Keywords: ansi-conformance added

comment:3 Changed 12 years ago by ehuelsmann

Resolution: invalid
Status: newclosed

Well, of course the error can be improved, but the code provided is in error. The backquote form should have read:

`(progn (format nil "using ~a" ',whole))

Note the quote before the unquote. The difference being that the new code evaluates to

(progn (format nil "using ~a" '(4))

which takes (4) as a constant while the old code does to

(progn (format nil "using ~a" (4))

Which tries to evaluate a function by the name 4.

Resolving as invalid. Although I appreciate the fact that the error could be better, I don't see how at this time. (The problem being that LispObject.car() raises a type error "This is not a LIST", while the outer code knows which error *should* have been generated, but has no way to communicate that to inner code without presumed-large performance impact.

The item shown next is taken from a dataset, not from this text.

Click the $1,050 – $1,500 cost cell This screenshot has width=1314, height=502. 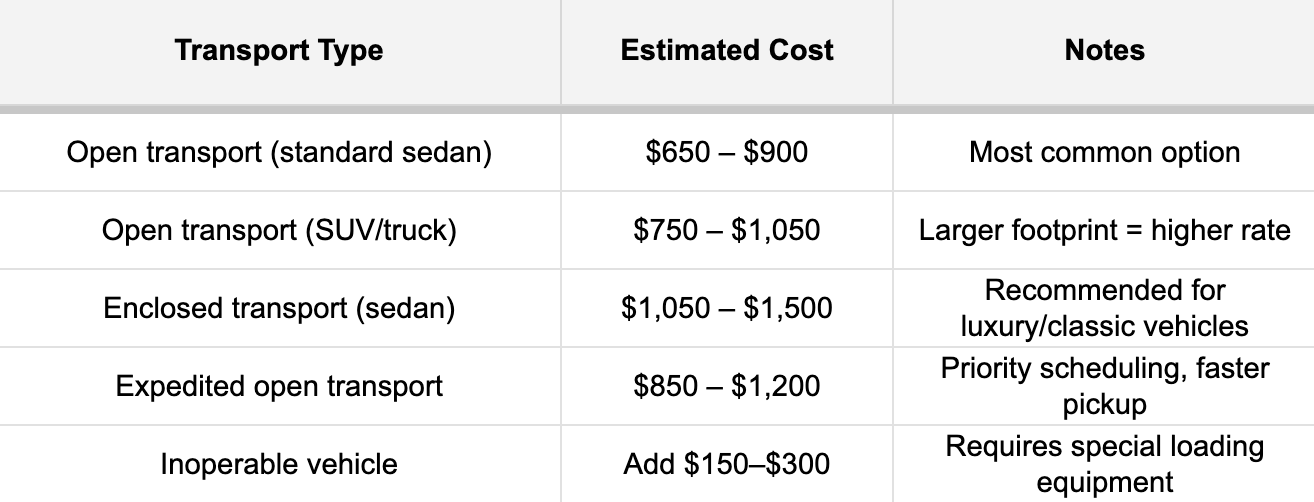(x=727, y=308)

comment:4 Changed 12 years ago by ehuelsmann

Resolution: invalid
Status: closedreopened

Reopening. On re-reading, the WHOLE variable should have been bound to a form evaluating to (4), so the ticket is valid and I need to figure out how to do this.

comment:5 Changed 12 years ago by ehuelsmann

Resolution: fixed
Status: reopenedclosed

The commits r14040, r14041, r14043, r14045, r14046, r14052, r14053, , r14054, , r14055, r14058 and r14059 together should fix this problem and several others which existed due to my misunderstanding of the spec.

Closing this issue as fixed now. Please test the implementation thoroughly.